Cave canem! (Photo (c) H. Lalau 2015)
Assemblages à dominante de Colombard
Domaine de Tariquet Classic 2014*** (contient aussi du Sauvignon), Domaine Guillaman 2014***, Domaine de Miselle*** (contient aussi du Gros Manseng), Domaine de Magnaut 2014***, Domaine du Rey 2014** (contient aussi du Sauvignon Gris), Domaine de L’Herré 2014**, Villa Dria 2014**, Domaine de Ménard Cuvée Marine 2014** (avec Sauvignon et Manseng), Domaine Chiroulet Terres Blanches 2014**, Domaine Saint Lannes 2014**.
Oui, je confirme, j’aime le Tariquet Classic et les Dernières Grives aussi (Photo (c) H. Lalau 2015)
Assemblages à dominante de Manseng (ou Manseng 100%)
Domaine de Papolle Gros Manseng 2014*** (40 g de sucre); Domaine Chiroulet Vent d’Hiver 2011***, Domaine de Pellehaut Cuvée Eté Gascon 2011***, Domaine Saint Lannes 2014***, Domaine d’Arton Cuvée Victoire 2011*** (Gros et Petit Mansengs), Domaine Magnaut Cuvée Équilibre de Manseng 2014***, Domaine de Cassaigne 2013 (20% Colombard)**, Domaine des Cassagnoles Gros Manseng Sélection 2014**, Malartic Vintus 2013 (Manseng Gros et Petit)**, Domaine Les Remparts Gouttes de Lune 2013**, Domaine Picardon La Soleillerie 2014 (Gros et Petit Mansengs)**, Domaine de Maubet 2014**, Domaine de Séailles Orfeo 2014**.
Côtes de Gascogne Rouge
Domaine d’Arton Cuvée Réserve 2012*** et 2010***, Domaine Chiroulet Grande Réserve 2014***, Domaine de Saint Lannes 2004*** (oui, c’est bien 2004!), Domaine de Magnaut L’Esprit Passion Tannat 2011**,
(Merlot-Manseng Noir)**, Domaine de Cassaigne Grand Vin 2013**, Domaine d’Arton La Croix d’Arton 2013**, Les Hauts de Guillaman 2012**.
Qui a dit que la Gascogne n’était bonne qu’à faire des blancs de soif?
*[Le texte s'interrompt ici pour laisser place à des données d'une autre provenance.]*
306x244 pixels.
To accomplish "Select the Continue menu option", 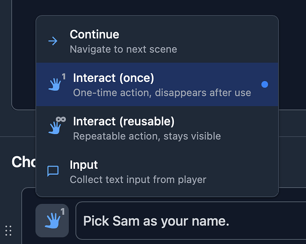I will point(156,41).
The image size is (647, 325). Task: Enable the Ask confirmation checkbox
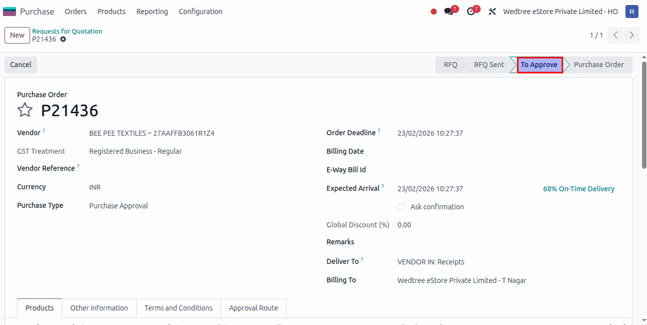(401, 207)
Pas Chiroulet! (Photo (c) H. Lalau 2015)
Vingt ans après
Au fait, vous connaissez ma théorie sur les beaux paysages qui font les fiers vignerons, et donc les beaux vins; pour saugrenue qu’elle puisse paraître, elle se vérifie encore ici, avec les superbes ondulations de la Gascogne tantôt bossue, tantôt vallonnée, mais jamais monotone – les vins non plus. N’imaginez surtout pas un océan de vignes – ici, il y a de la place, alors les grands blocs de vignobles sont rares. Ce qui n’est pas plus mal pour le viticulteur, ne serait-ce que pour répartir les risques de grêle.
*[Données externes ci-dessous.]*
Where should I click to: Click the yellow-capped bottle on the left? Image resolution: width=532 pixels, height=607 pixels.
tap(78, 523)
Au retour de ces quelques jours en Gascogne, je me suis dit: mais pourquoi avoir attendu 20 ans pour venir déguster dans ce pays de cocagne?
La réponse est aussi bête que la segmentation des vins en France: c’est qu’il s’agit d’une IGP. D’un ancien Vin de Pays. Et les IGP sont rarement citées sur les cartes officielles. Même dans les guides, on les renvoie souvent aux dernières pages – genre, « si vous passez dans le coin… » On a quand même de la peine à croire que Tursan ou Buzet sont tellement plus intéressants…
Ne cherchez pas les Côtes de Gascogne sur la carte des vins du Sud-Ouest de Hachette: pas d’AOP, pas de mention…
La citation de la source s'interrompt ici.